Page 222 "Sexual Lust is the driving force behind a large proportion of human ambition and struggle, and much of it constitutes a mis-firing. There is no reason why the same should not be true of the lust to be generous and compassionate, if this is the misfired consequence of ancestral village life. The best way for natural selection to build in both kinds of lust in ancestral times was to install rules of thumb in the brain."

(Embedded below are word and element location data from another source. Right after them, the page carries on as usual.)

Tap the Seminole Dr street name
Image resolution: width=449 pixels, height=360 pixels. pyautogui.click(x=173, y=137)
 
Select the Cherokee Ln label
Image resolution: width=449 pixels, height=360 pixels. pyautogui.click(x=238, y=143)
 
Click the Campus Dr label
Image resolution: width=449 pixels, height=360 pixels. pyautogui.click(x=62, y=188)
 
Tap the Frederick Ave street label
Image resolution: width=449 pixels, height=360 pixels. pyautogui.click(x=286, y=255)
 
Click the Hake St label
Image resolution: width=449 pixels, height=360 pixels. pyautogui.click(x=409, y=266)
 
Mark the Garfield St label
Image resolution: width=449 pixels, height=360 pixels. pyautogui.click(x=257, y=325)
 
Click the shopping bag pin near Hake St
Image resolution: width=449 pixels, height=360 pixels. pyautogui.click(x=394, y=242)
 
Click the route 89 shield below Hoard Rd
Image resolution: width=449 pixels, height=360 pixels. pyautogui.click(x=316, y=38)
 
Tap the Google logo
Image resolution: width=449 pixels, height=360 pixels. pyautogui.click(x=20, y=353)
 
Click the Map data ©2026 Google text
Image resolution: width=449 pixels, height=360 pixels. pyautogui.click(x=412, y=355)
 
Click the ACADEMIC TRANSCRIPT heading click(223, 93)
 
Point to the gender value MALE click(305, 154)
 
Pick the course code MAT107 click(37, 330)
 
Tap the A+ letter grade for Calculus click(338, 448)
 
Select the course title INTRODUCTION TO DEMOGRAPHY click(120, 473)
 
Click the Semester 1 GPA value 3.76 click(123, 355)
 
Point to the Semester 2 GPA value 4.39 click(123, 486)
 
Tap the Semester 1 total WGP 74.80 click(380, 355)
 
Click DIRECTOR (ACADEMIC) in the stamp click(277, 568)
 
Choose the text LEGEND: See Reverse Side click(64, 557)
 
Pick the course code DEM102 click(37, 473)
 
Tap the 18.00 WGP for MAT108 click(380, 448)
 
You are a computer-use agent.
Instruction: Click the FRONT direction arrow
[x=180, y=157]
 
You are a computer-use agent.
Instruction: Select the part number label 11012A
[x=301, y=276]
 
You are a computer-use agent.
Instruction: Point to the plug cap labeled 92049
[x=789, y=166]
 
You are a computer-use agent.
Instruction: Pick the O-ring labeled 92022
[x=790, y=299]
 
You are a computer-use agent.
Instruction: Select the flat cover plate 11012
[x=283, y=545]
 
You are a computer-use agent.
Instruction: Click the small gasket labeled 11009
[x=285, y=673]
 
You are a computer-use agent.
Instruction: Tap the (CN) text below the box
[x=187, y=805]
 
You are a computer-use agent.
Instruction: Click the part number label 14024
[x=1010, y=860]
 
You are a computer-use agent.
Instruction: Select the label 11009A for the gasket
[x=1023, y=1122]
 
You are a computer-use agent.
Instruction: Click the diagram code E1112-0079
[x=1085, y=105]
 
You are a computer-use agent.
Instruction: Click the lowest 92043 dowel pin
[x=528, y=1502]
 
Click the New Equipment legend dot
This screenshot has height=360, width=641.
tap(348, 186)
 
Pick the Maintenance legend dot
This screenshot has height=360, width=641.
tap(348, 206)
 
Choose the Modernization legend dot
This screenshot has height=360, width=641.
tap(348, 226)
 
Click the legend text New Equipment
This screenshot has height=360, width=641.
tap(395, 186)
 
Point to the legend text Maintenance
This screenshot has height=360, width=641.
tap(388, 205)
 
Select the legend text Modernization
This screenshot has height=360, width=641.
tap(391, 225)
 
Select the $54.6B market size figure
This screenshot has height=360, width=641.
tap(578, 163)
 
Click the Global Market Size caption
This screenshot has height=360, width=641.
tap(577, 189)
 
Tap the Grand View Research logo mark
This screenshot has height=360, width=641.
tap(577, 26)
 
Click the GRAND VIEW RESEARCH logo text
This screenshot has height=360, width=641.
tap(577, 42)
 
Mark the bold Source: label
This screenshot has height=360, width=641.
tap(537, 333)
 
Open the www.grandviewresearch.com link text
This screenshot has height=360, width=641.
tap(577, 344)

Dawkins invokes "mis-firing" quite heavily in chapter 5 and chapter 6. Anything which appears not to be of benefit in a "selfish gene" way is presumed a persisted redundant feature. This is the way he fills the gap in our understanding of evolved traits. My view is that for any persistent trait, the assumption should be that however useless a trait may appear, its persistence is evidence of proximal evolutionary advantage. He is selective in choosing things which *he* believes to be pointless (thus mis-firings, eg religiosity, altruism), rather than just conceding the truth - that it is a field of open study in which we are finding the evolutionary relevance in due course (Just like the "gaps"). He correctly demonstrates that individual morality given certain dillemas is an in-built trait, irrespective of religion, but he ignores research that dwells on the actual differences between societies that have differing levels of religious uptake. One such study, for instance (*) that I have read about is how paired "believers", as opposed to those nominally religious, are more likely to remain faithful to their partners. Organised morality of religions may be even more useful than the instinctive morality of our genes. Dawkins has two definitions of "good" - 1) That which human instincts tells us is good.
and 2) That which gives us an individual competitive advantage.